◆ USING THE INFORMATION:
1. In the commentary on the campaign against the Sinovac vaccine, what did Duterte vow in his July 2020 speech?
2. Write a continuation of the commentary on the campaign against the Sinovac vaccine, picking up after its final sentence.

◆ EXTRACT TO READ:
============

This is different. When that campaign happened, there was no offer by Western countries to provide Western vaccines on the same scale, time scale and costs as Sinovac. It was either Sinovac or COVID. The medical consensus seems to be that Sinovac is somewhat effective at preventing bad outcomes from COVID. Spreading FUD (Fear, Uncertainty, Doubt) about available vaccines will predictably result in people dying from COVID. Just because your victims are hidden behind a veil of statistics that does not make them any less real. It is fitting that it was the DoD which ran that campaign, because accepting innocent deaths is kind of their dayjob. Morally, their decisions were not different from bombing Manila.

While all armies sometimes kill innocents, a key parameter for judging the morality of such killings is to compare the military effect of an operation to the civilian costs. If this social media campaign was a masterplan to turn mainland China into a liberal democracy, then one might notice that a few ten thousand dead civilians might be a price worth paying.

Of course, it was no such thing. From the article, this is what happened:

Duterte said in a July 2020 speech he had made “a plea” to Xi that the Philippines be at the front of the line as China rolled out vaccines. He vowed in the same speech that the Philippines would no longer challenge Beijing’s aggressive expansion in the South China Sea, upending a key security understanding Manila had long held with Washington. [...] China’s growing influence fueled efforts by U.S. military leaders to launch the secret propaganda operation Reuters uncovered.

So China made Duterte an offer which the West could or would not make at that time, Duterte paid the price in geopolitical concessions, and then the US retaliated by trying to make the payment he got for it less effective. This does not sound like a reasonable geopolitical strategy, but like the petty behavior of a five-year-old.

Most wars are not fought with a "any victory, no matter how small, for any price" frame. For reference, the US is not even in a shooting war with the PRC, just some trade war and saber rattling. Killing civilians of a former ally to punish them for defecting seems incredibly evil.

In general, I would like to see a norm that health services are sacrosanct in conflicts. The Geneva Conventions already forbid marking combat troops with the Red Cross or Red Crescent as well as the use of pathogens in war. By analogy, countries should also not use vaccination programs to hide their spy operations (at least Shakeel Afridi got his just desserts, 33 years in Pakistani prison) or attack medical infrastructure through either computer attacks or disinformation.

============

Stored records
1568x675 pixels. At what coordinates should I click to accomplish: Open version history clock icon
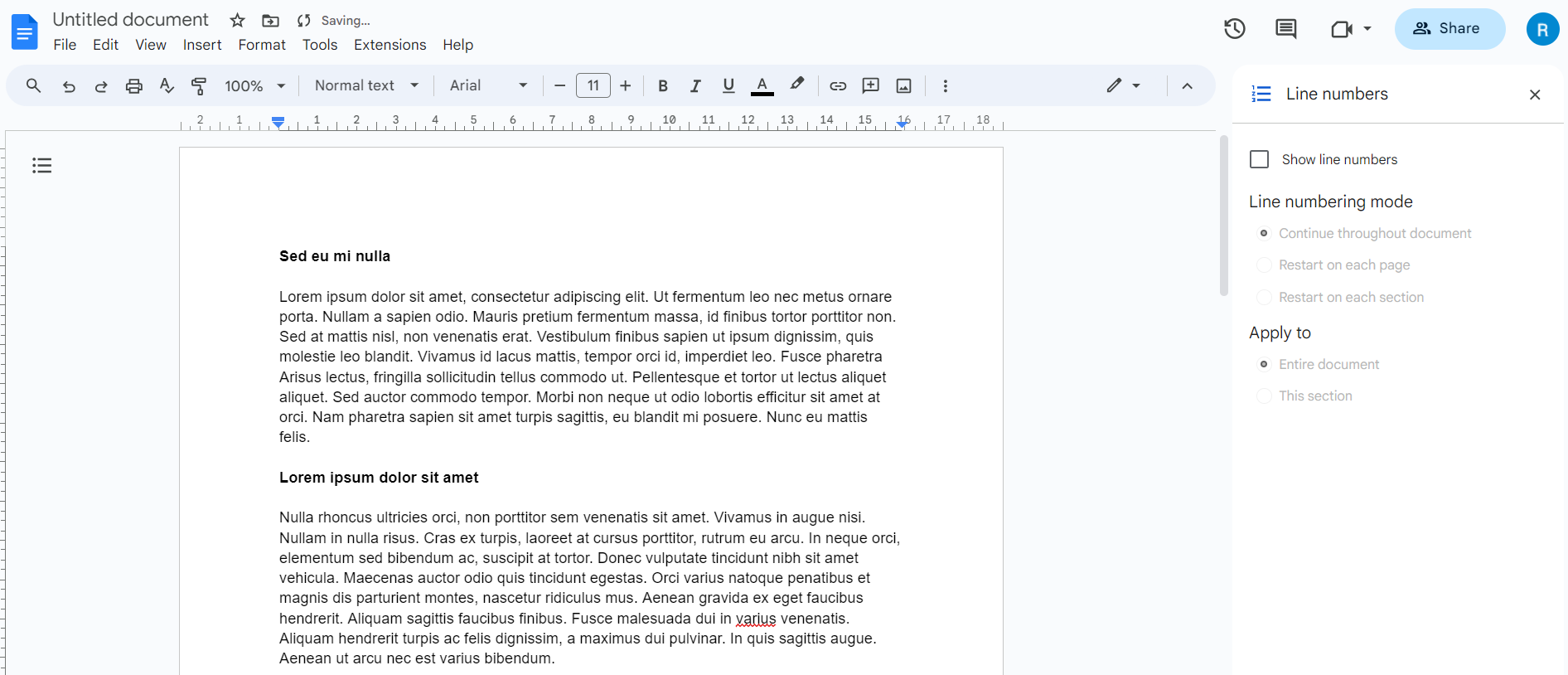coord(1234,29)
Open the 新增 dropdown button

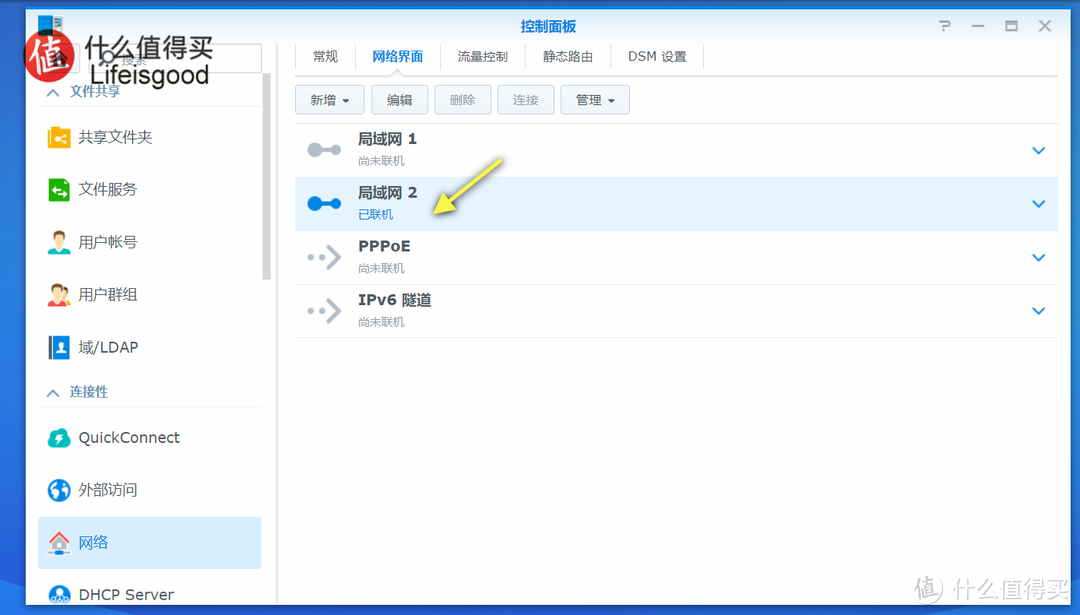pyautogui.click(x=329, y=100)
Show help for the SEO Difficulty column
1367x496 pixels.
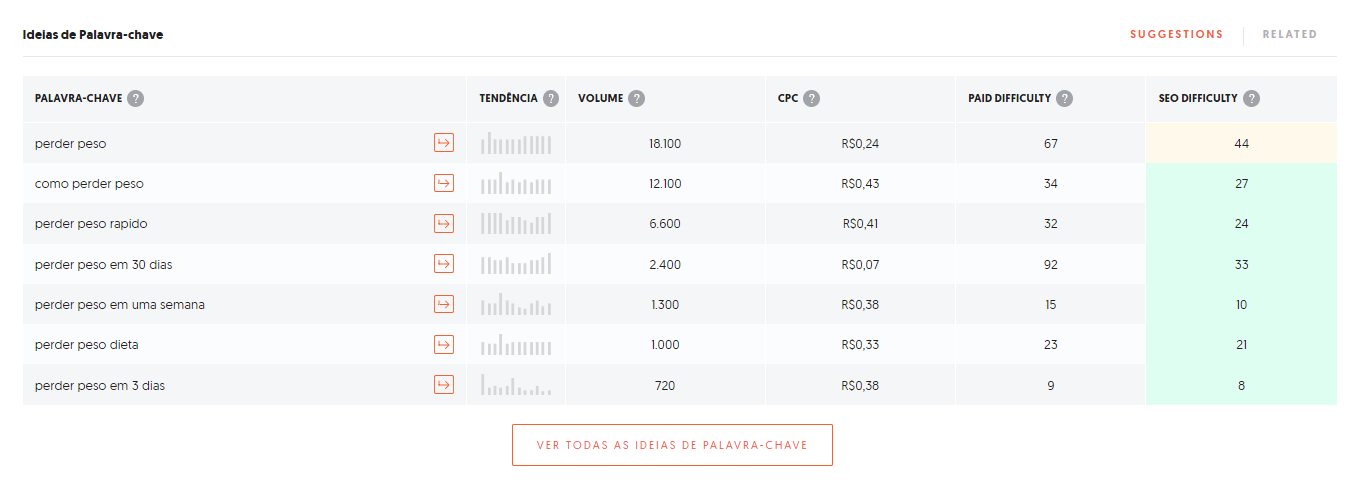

============

◆ OUTPUTS BY TASK:
1. He vowed that the Philippines would no longer challenge Beijing's aggressive expansion in the South China Sea.

2.
I agreed with the general thrust of your post, but I note that you're essentially taking it for granted that the DoD ran these campaigns, the campaigns were effective in persuading many Filipinos not to take Sinovac, and many Filipinos died needlessly as a result.

Data point 1: the Philippines reported negative excess mortality during the pandemic. It also reported fewer Covid deaths than many of its neighbours per capita.

Country Covid deaths Population Covid deaths per 100k
Indonesia 162,063 279,798,049 57.92
Malaysia 37,348 34,671,895 107.72
Philippines 66,864 119,106,224 56.14
Taiwan 19,005 23,950,214 79.35
Thailand 34,586 71,885,799 48.11
Vietnam 43,206 99,497,680 43.42

Figures above are from Worldometers.

Data point 2: by March 2023, 79.2 million Filipinos were fully vaccinated, or about 70% of the country. This is about on par with the global average, and higher than several of its neighbours including Thailand and Indonesia (but lower than Malaysia and Vietnam).

One could certainly argue that the DoD are morally implicated by these social media campaigns. If you took actions which you fully intended/expected to result in thousands of needless deaths, the fact that your actions didn't have the desired outcome does nothing to exculpate you (as I recently argued, in the rather different context of Hamas launching rockets at Israel which miss or are shot down). But it seems worthwhile to recognise that even if the DoD undertook certain actions with malicious intent, these actions were ineffective at their apparent goals.